*Vereiste handelingen*
a - Druk het deel van de wetstekst af dat begint met "In artikel 1, onder" en doorloopt tot en met "lid, tweede volzin;.".
b - Selecteer uit de records elke regel waarin het woord "height" voorkomt. Het verschil tussen hoofdletters en kleine letters telt mee.

*Te lezen fragment*
In artikel 14a.2 van de Telecommunicatiewet wordt, onder vernummering van het vijfde lid tot zesde lid, een lid ingevoegd, luidende:

  • 5. Indien na een melding als bedoeld in het eerste lid blijkt dat er sprake is van een buitenlandse directe investering die valt binnen de reikwijdte van Verordening (EU) 2019/452 van het Europees Parlement en de Raad van 19 maart 2019 tot vaststelling van een kader voor de screening van buitenlandse directe investeringen in de Unie (PbEU 2019, L 79), kan de termijn, bedoeld in het derde lid, tweede volzin, met nog ten hoogste drie maanden verlengd worden.

Artikel 9

In artikel 1, onder 2°, van de Wet op de economische delicten wordt in de alfabetische volgorde ingevoegd:

de verordening (EU) 2019/452 van het Europees Parlement en de Raad van 19 maart 2019 tot vaststelling van een kader voor de screening van buitenlandse directe investeringen in de Unie (PbEU 2019, L 79), artikel 9, vierde lid, tweede volzin;.

*Gegevensuittreksel*

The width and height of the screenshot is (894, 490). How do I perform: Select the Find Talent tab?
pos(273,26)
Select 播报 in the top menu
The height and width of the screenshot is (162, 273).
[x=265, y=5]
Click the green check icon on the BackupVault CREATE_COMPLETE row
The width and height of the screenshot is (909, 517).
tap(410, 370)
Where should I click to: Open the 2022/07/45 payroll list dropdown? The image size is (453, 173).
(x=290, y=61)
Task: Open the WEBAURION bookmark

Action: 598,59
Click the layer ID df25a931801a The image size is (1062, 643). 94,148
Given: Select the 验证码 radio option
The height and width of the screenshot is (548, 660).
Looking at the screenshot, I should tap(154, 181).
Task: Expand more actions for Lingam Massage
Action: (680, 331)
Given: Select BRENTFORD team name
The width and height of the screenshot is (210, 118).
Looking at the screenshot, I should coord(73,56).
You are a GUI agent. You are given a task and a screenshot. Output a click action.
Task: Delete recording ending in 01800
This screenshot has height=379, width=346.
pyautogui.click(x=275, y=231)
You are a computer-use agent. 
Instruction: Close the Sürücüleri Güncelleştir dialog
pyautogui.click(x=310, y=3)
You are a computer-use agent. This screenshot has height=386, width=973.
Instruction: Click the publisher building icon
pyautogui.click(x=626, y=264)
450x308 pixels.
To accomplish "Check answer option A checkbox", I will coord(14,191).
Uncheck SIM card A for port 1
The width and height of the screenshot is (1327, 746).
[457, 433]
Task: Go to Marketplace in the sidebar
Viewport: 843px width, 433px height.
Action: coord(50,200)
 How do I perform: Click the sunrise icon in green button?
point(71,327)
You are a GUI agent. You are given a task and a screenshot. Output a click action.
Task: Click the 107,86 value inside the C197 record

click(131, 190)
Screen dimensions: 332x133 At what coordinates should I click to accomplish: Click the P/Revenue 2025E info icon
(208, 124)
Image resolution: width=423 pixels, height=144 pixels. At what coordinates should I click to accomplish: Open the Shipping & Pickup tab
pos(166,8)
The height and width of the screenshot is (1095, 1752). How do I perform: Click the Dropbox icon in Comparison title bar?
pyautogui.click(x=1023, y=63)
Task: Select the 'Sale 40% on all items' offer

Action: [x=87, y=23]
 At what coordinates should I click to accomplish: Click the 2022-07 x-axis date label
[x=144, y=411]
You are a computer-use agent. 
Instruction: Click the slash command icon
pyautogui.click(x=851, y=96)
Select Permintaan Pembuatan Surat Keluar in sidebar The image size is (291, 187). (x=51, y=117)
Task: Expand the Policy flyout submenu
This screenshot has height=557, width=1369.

*Oplossingen per taak*
a -
In artikel 1, onder 2°, van de Wet op de economische delicten wordt in de alfabetische volgorde ingevoegd:

de verordening (EU) 2019/452 van het Europees Parlement en de Raad van 19 maart 2019 tot vaststelling van een kader voor de screening van buitenlandse directe investeringen in de Unie (PbEU 2019, L 79), artikel 9, vierde lid, tweede volzin;.

b -
The width and height of the screenshot is (894, 490). How do I perform: Select the Find Talent tab?
The height and width of the screenshot is (162, 273).
The width and height of the screenshot is (909, 517).
The height and width of the screenshot is (548, 660).
The width and height of the screenshot is (210, 118).
This screenshot has height=379, width=346.
You are a computer-use agent. This screenshot has height=386, width=973.
The width and height of the screenshot is (1327, 746).
Viewport: 843px width, 433px height.
Image resolution: width=423 pixels, height=144 pixels. At what coordinates should I click to accomplish: Open the Shipping & Pickup tab
The height and width of the screenshot is (1095, 1752). How do I perform: Click the Dropbox icon in Comparison title bar?
This screenshot has height=557, width=1369.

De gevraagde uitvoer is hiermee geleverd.